**Problem description**. Restate word for word the lines in the listing below, starting at the line containing "Screen dimensions: 854x430" and ending at the line containing "Open the Сервис menu", both included; leave out the rest.

**Supplied material**.

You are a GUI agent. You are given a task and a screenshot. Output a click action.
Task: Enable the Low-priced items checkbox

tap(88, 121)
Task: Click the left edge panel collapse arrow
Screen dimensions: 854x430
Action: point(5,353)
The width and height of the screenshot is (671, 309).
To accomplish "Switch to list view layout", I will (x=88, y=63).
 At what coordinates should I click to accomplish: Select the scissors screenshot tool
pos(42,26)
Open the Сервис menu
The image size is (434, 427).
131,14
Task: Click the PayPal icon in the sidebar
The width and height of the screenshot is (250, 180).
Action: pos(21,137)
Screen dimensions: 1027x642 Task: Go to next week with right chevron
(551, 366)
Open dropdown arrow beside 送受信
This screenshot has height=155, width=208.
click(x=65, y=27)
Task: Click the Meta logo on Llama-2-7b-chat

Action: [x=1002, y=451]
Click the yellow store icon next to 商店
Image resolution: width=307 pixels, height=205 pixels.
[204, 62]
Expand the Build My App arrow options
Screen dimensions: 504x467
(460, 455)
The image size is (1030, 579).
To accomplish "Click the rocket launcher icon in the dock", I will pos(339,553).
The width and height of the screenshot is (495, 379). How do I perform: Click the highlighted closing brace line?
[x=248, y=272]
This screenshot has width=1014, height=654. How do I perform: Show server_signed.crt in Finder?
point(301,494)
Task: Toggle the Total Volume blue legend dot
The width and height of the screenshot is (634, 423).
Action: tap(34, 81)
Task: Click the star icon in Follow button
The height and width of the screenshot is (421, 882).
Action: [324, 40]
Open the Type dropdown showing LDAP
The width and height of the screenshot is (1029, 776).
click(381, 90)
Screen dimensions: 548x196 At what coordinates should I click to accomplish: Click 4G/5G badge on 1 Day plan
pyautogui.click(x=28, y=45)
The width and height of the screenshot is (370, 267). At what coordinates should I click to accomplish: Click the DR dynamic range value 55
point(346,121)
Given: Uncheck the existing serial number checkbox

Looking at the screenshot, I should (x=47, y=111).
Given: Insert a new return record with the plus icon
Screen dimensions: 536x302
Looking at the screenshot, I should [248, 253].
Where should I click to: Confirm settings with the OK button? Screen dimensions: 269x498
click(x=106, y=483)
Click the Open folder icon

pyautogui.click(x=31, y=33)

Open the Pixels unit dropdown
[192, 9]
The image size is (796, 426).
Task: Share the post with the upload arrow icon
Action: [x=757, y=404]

**Exercise response**.
Screen dimensions: 854x430
Action: point(5,353)
The width and height of the screenshot is (671, 309).
To accomplish "Switch to list view layout", I will (x=88, y=63).
 At what coordinates should I click to accomplish: Select the scissors screenshot tool
pos(42,26)
Open the Сервис menu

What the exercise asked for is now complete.